Bad lead blocker with Hubspot and Clay

I wrote this playbook (with ChatGPT help) after testing/implementing various aspects of the solutions below. It's fairly successful, and I hope this helps you.

Date

September 8, 2025

Layer 1: HubSpot form protections

Native tools on the form (reCAPTCHA, free domain block, domain blacklist, honeypot) stop the obvious junk.

Layer 2: Clay disqualification with ZeroBounce

Real-time webhook validation checks for shady TLDs, free/burner emails, fake names, and invalid emails (via ZeroBounce) before syncing back to HubSpot. Required: HubSpot, Clay, Flowlink (free for 500 webhooks/month), ZeroBounce (built into Clay). Outcome: Reduce spam and bots. Sales only sees real, validated demo requests. HubSpot stays clean. Your Slack alerts are noise-free.
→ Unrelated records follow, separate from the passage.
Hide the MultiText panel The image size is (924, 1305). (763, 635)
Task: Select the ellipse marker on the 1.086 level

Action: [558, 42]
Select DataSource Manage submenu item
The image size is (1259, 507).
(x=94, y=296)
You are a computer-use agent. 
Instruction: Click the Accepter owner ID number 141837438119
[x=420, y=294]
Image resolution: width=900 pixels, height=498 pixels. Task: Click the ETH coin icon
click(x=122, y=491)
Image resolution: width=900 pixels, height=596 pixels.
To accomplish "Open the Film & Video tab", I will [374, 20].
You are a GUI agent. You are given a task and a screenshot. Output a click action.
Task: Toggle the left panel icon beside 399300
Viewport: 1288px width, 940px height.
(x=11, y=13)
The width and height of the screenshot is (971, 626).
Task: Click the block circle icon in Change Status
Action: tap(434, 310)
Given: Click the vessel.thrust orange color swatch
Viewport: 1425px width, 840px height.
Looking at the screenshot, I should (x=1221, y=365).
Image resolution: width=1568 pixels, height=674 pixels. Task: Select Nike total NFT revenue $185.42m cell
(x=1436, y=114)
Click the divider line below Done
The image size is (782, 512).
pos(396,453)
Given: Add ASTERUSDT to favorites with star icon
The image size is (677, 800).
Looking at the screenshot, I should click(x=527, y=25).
Layer 1 — HubSpot form protections (on the form)

Before bringing in Clay, I hardened HubSpot forms with built-in settings:

✅ reCAPTCHA – blocks basic bots.

✅ Block free email providers – HubSpot toggle to reject Gmail/Outlook/etc at submit.

✅ Blocklist of spam domains – add patterns you see (e.g., tutamail.com, vercel.app, fbi.one) to the form’s Email domains to block.

✅ Honeypot field – hidden field humans never see; if it’s filled, it’s a bot → auto-reject.

All these settings are available in the HubSpot form editor.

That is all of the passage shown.